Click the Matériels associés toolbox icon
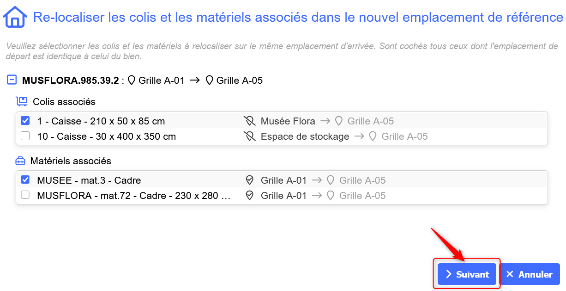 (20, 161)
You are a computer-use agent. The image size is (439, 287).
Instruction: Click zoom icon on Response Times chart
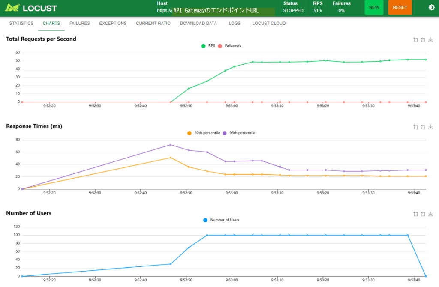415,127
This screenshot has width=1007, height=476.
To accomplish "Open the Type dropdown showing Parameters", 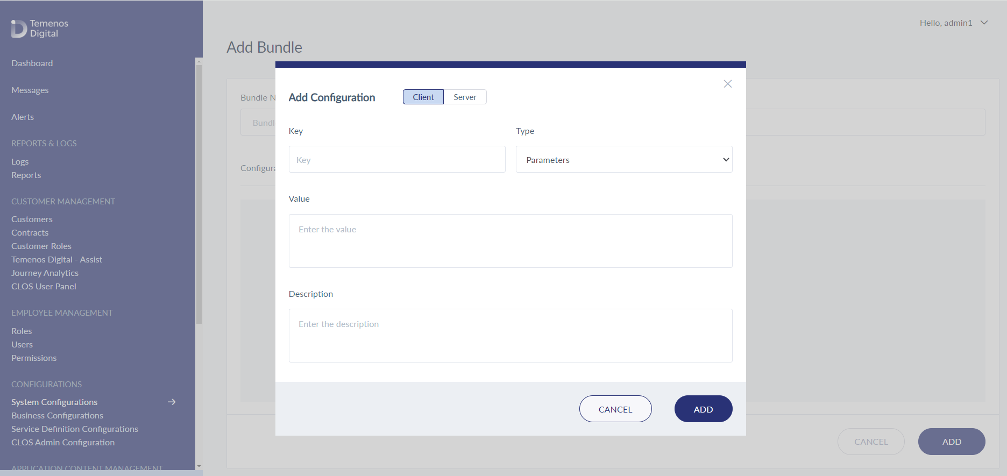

####################

◆ EXERCISE
Set out the items from the line containing "You are a computer-use" through the end of the items as a numbered list, including both ends and skipping any blank lines. Leave the pictures out of your answer.

◆ RESULT OF THE TASK
1. You are a computer-use agent. The image size is (439, 287).
2. Instruction: Click zoom icon on Response Times chart
3. 415,127
4. This screenshot has width=1007, height=476.
5. To accomplish "Open the Type dropdown showing Parameters", 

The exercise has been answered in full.